**Problem 1**
Translate this sentence from the article on COVID-19 cases and testing into Spanish: "Among some segments of the public, however, there is distrust over the official number count."
**Problem 2**
In the article on COVID-19 cases and testing, how many deaths did the US record on June 29?
**Problem 3**
Resume the article on COVID-19 cases and testing, picking up after its final sentence.

**Source extract**
'''

Over the past several weeks in the United States, coronavirus cases have increased significantly. According to data from Johns Hopkins University, which has become one of the most popular virus tracking sources, the US reported over 41,000 new cases on June 30.
This comes just days after the US logged its highest daily tally, with over 45,000 new cases last Friday. Despite the increases, daily deaths are on the decline. On June 29, the US recorded 346 deaths, which is much lower than the daily totals in April and early May, when over 2,000 deaths per day wasn’t uncommon.
Public health officials say there are a host of reasons why the death rate is falling despite the increased cases, including more familiarity with how to treat the virus in hospitals and the use of Remdesivir in serious cases, the first drug shown to be effective against COVID-19.
Other doctors say the death rate is lagging behind the jump in cases, but could increase again if those with asymptomatic infections don’t prioritize social distancing.
Among some segments of the public, however, there is distrust over the official number count.
Spurred in part by public figures like industrialist Elon Musk, who suggested there was a “ridiculous number” of false-positive COVID-19 tests skewing the official numbers, especially given the decline in deaths, some are forgoing extra precautions, particularly young people.
A real concern?
According to Ian Mackay, a virologist from the University of Queensland in Australia, false positive coronavirus test results are rare, but could occur if there is accidental contamination in the testing lab.
“These tests are really sensitive so if there is a little bit of carryover from DNA produced in a previous test to the new test, then that could produce a positive result that’s actually not meant to be there,” he said. “It doesn’t happen in good labs that have good processes.”
To understand how a false positive could happen, it’s necessary to understand how the tests work. For the viral tests, which determine if somebody currently has the coronavirus, a swab is taken, usually from the back of the nose, which is then tested for identification with the specific genetic material that makes up COVID-19.
According to a report published in the New England Journal of Medicine, however, the more serious risk for the public isn’t false-positives, but the possibility of false-negatives.
“False negative results are more consequential, because infected persons — who might be asymptomatic — may not be isolated and can infect others,” the authors noted.
According to Mackay, false-negatives could happen if the sample is taken too soon after an individual contracts the virus, or if it is too late in the virus cycle.
The US Centers for Disease Control and Prevention (CDC) says symptoms may appear anywhere from 2 to 14 days after infection, but that the onset and duration of the period when the virus replicates and might be contagious is not yet fully known.

'''

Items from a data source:
'''

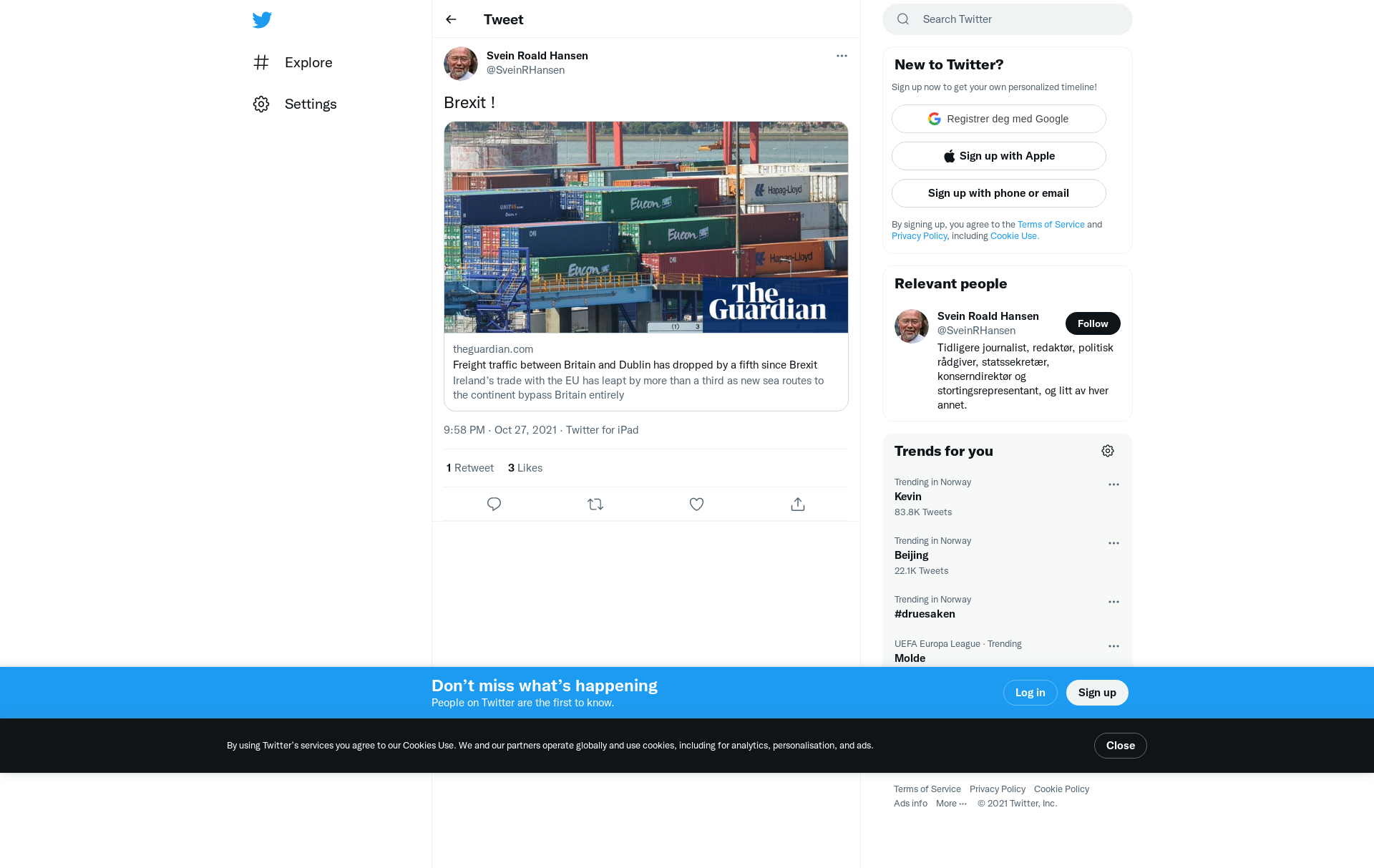The height and width of the screenshot is (868, 1374).
Task: Open more options for Kevin trend
Action: [x=1114, y=484]
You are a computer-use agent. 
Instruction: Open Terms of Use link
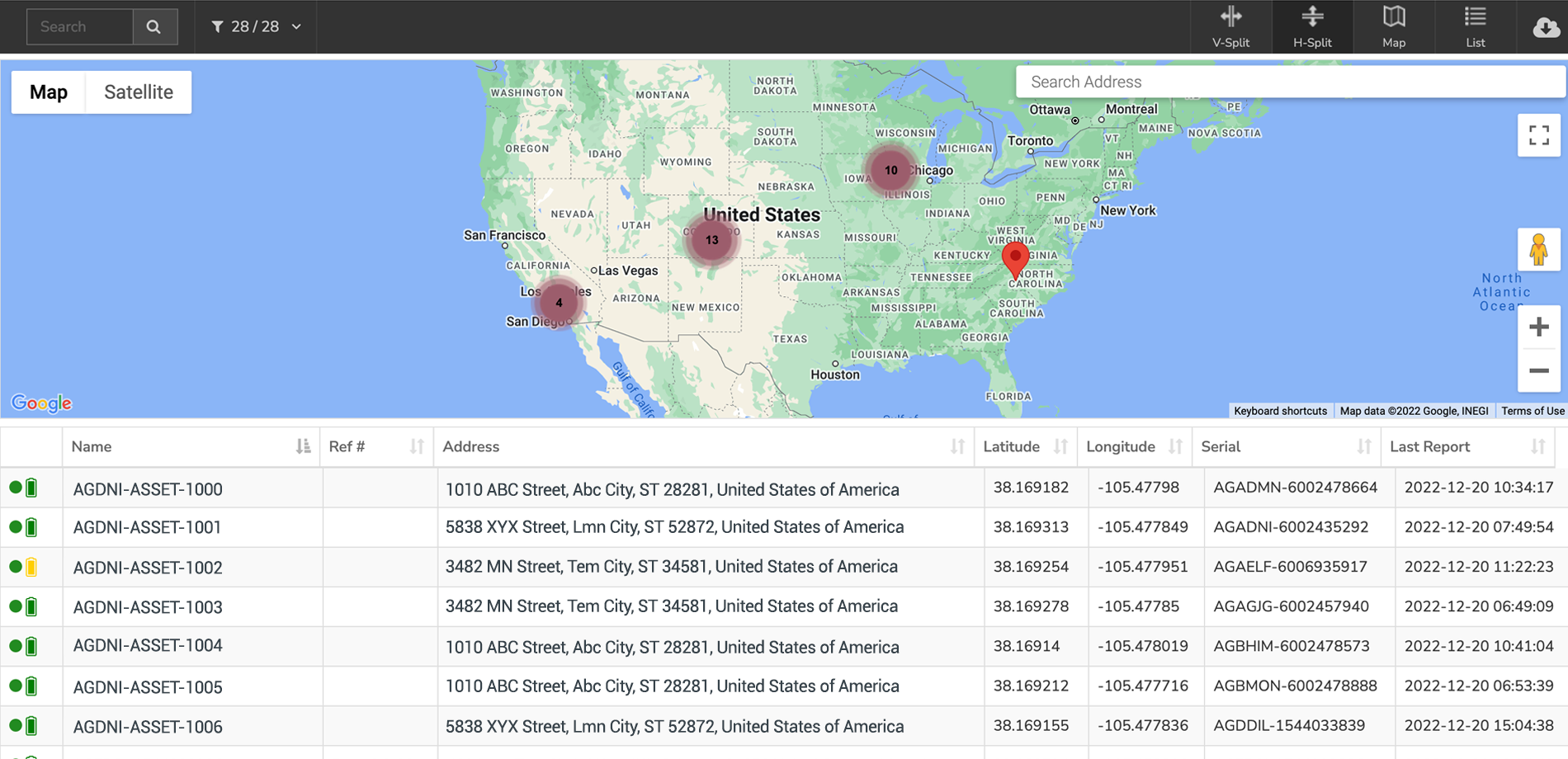[x=1533, y=411]
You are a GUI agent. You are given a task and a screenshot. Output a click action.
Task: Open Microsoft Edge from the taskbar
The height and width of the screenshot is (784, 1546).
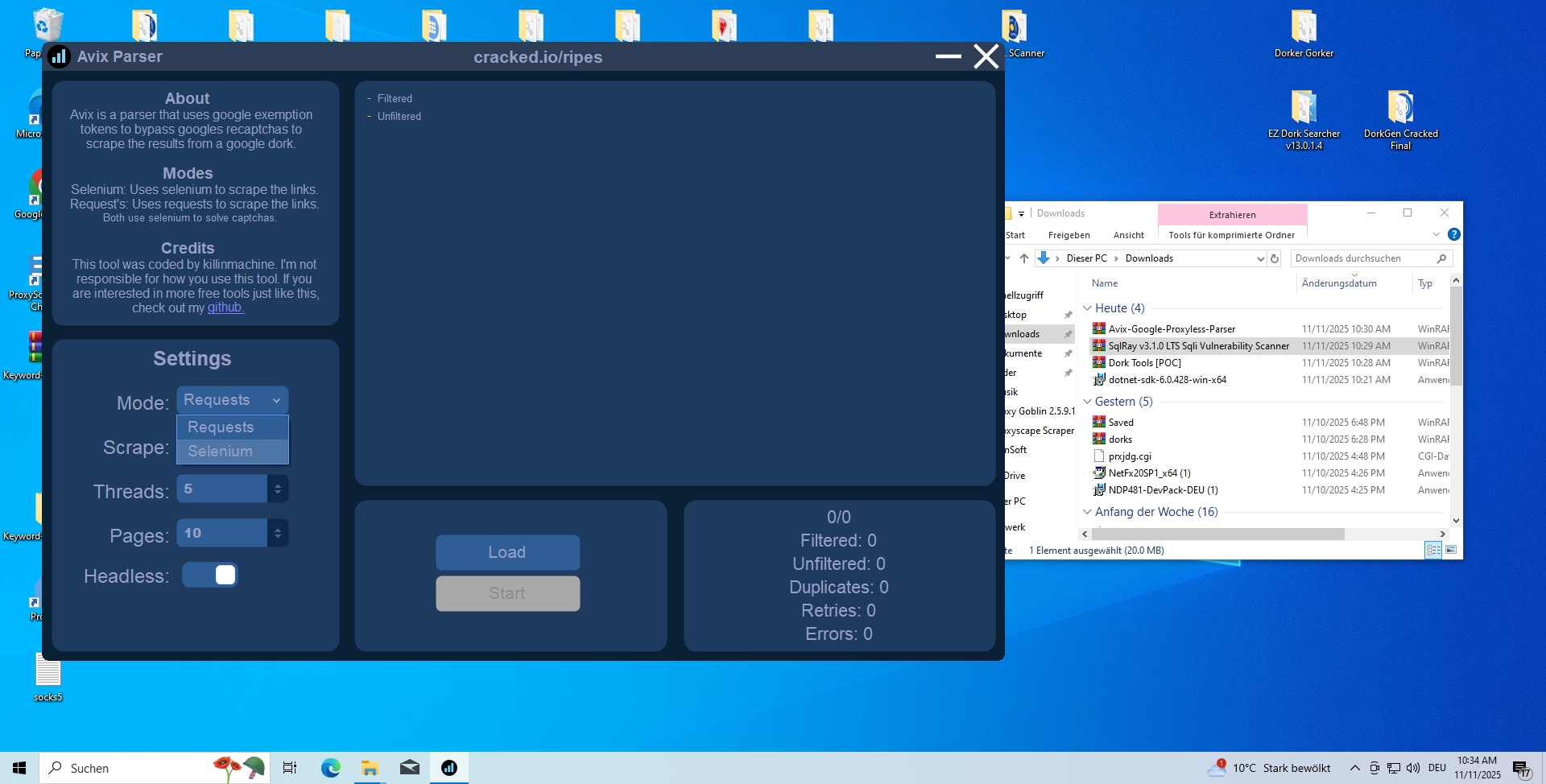pyautogui.click(x=330, y=768)
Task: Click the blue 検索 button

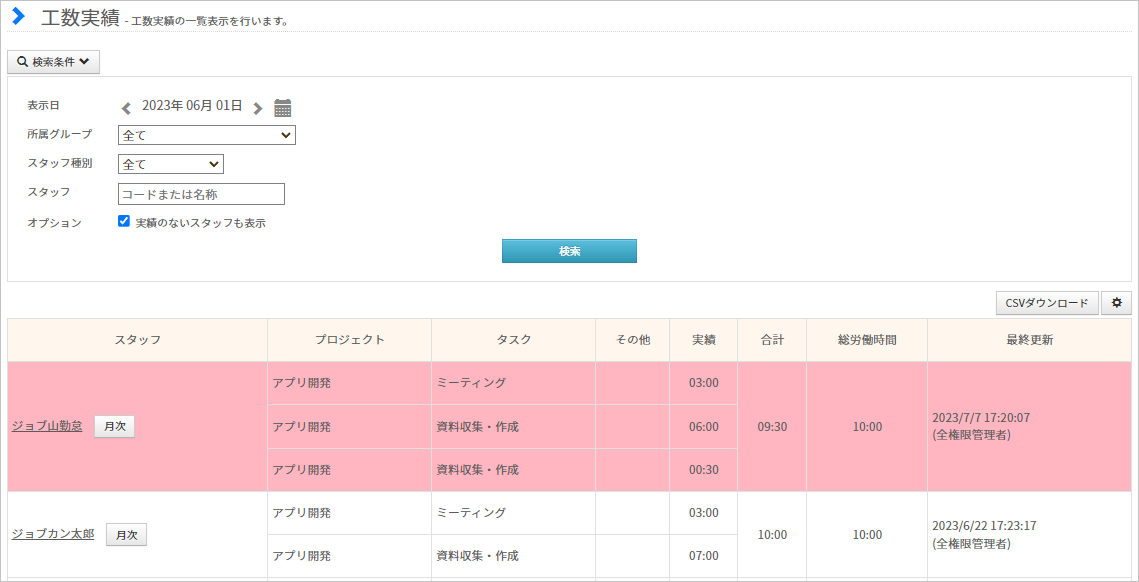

'''

**Task result 1**
Sin embargo, entre algunos sectores del público, existe desconfianza sobre el conteo oficial de cifras.

**Task result 2**
346 deaths.

**Task result 3**
“Ten times higher”
Although incorrect viral testing results are likely impacting the COVID-19 number count to a minimal degree in one way or another, the CDC estimates that overall there is likely a vast undercount in official tallies.
Data released by the CDC on June 26 indicates that viral infections in many parts of the US could be ten times higher than officially reported.
“This study underscores that there are probably a lot of people infected without knowing it, likely because they have mild or asymptomatic infection,” said the head researcher for the study, Dr. Fiona Havers.
“But those people could still spread it to others,” she added.
In another public briefing with Congress on June 30, Dr. Anthony Fauci, a US health expert that has helped spearhead the country’s virus response, warned that growing public indifference to virus protocols, both publicly and by government, is making it harder to combat the health crisis.
In a recent interview, he laid out his concerns in no uncertain terms, arguing that the US was “unlikely” to achieve herd immunity – the percentage of the population immune to a disease needed to naturally slow its spread – if society as a whole gives up on fighting the virus.
He also warned that if a significant segment of the population declines to get vaccinated when one is found, it could put into doubt the country’s ability to stamp out the virus.
“There is a general anti-science, anti-authority, anti-vaccine feeling among some people in this country – an alarmingly large percentage of people, relatively speaking,” he said.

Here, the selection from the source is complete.